In other words the time to have really pushed forward on implementing many of these technologies would have been a decade ago, even with less mature technologies, as the economic conditions were more benign between then and now than they are likely to be between now and 2017. The technologies are still needed, but things will be tougher. The lowest hanging fruit need to be identified and identified quickly.

no

[wizardforce]

Suppose I just dump a bunch of Algae in a pond, then scoop off the top flotsam once a week, dry it in the sun, and then burn it? Would this be more or less than 40% efficient?

not even remotely. plants are efficient at converting photons to an immediate energy source but the vast majority is used to keep the existing tissues alive and functioning. esimates I have seen for the efficiency of converting light, CO2 and water into biomass ranges from less than 1% to 5% depending on the species.

Re:Cut to the Solar Chase: Nuclear Reactions.

[QuoteMstr]

Nuclear power production produces a lot less waste than coal mining alone does, and that's not even counting the radioactive dust that coal power plants spew into the air.

The Russians cut stupid corners in nuclear power. Not only did they use a graphite-moderated reactor at Chernobyl, but according to your linked article, they didn't glassify (or recycle) their nuclear waste. Furthermore, I doubt those rods have a high enough concentration of plutonium to actually explode. The article was a little light on the technical details.

Also, waste is not "just so dangerous." By the very definition of half-life, the most intense radioactive waste is the stuff that breaks down the fastest. That's why we keep it in cooling ponds for a few years before doing something else with it. After the high-radioactive components have decayed, what's left has a very long half-life, which means that it has a low level of radioactivity.

Besides, if at that level of radioactivty, you feel the need to manage waste for 10,000 years, how about managing our copper and gold mine tailings, which are killing our rivers? Or how about managing our toxic chemical waste, repairing underground gasoline tanks, cleaning up rivers that are so toxic that we can't eat fish out of them, and so on? What makes low-level nuclear waste more important than these more pressing problems?

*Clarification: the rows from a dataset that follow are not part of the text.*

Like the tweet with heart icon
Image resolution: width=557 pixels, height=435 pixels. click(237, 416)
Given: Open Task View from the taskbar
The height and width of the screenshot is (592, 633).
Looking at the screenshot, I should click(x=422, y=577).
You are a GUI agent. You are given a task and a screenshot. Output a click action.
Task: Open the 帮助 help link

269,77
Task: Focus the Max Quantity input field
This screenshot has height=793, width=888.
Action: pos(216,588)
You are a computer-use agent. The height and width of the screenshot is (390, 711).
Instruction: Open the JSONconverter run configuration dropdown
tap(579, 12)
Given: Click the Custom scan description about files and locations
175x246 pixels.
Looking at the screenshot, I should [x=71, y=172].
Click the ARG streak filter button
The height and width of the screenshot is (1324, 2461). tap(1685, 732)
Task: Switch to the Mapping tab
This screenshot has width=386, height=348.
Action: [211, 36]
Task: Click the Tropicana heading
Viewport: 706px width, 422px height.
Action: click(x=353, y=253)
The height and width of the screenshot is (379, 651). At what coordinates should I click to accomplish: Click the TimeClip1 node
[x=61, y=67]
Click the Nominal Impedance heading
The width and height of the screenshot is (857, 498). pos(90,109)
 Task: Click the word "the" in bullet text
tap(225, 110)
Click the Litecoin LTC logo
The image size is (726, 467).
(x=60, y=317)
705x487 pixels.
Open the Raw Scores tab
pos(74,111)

And as for accidents -- all industries have accidents. A chemical plant caught fire a few years ago and poisoned hundreds. But look at it this way: we only have two choices for energy for the next hundred years: coal or nuclear. Even if we do have a nuclear accident or two (which is highly unlikely, given the paranoia surrounding regulation of nuclear facilities), nuclear power would hurt and kill fewer people than coal will.

Also, France uses nuclear power for 90% of its electrical needs. When's the last time you heard of a problem at a French power plant?

Re:Studebaker Nuclear Reactors

[thisissilly]

Solar, at 40% efficiency would still require covering something like 8% of the land surface area of Earth to meet current-day demands.

You might want to re-check your calculations. Total world energy usage is ~15 TW. Light at surface averages ~342 W/m.

Land surface is 148,939,100 km

(1.5*10^13 TW / [0.4 *342 W/m]) / 148939100000000 m = ~ 0.07%. Let's double it for extra capacity (and because half the planet is in night), and we're still under 0.15% of the land surface area. Your 8% estimate is large by a factor of 50 or so.

Of course, putting the whole thing in space might make more sense. If you really want pie-in-the-sky thinking, covering the moon with 10% efficient solar cells would provide about 86 times the power the world uses now. Getting it all back to Earth would be the tricky part.

Though I also agree we should be using better nuclear reactors.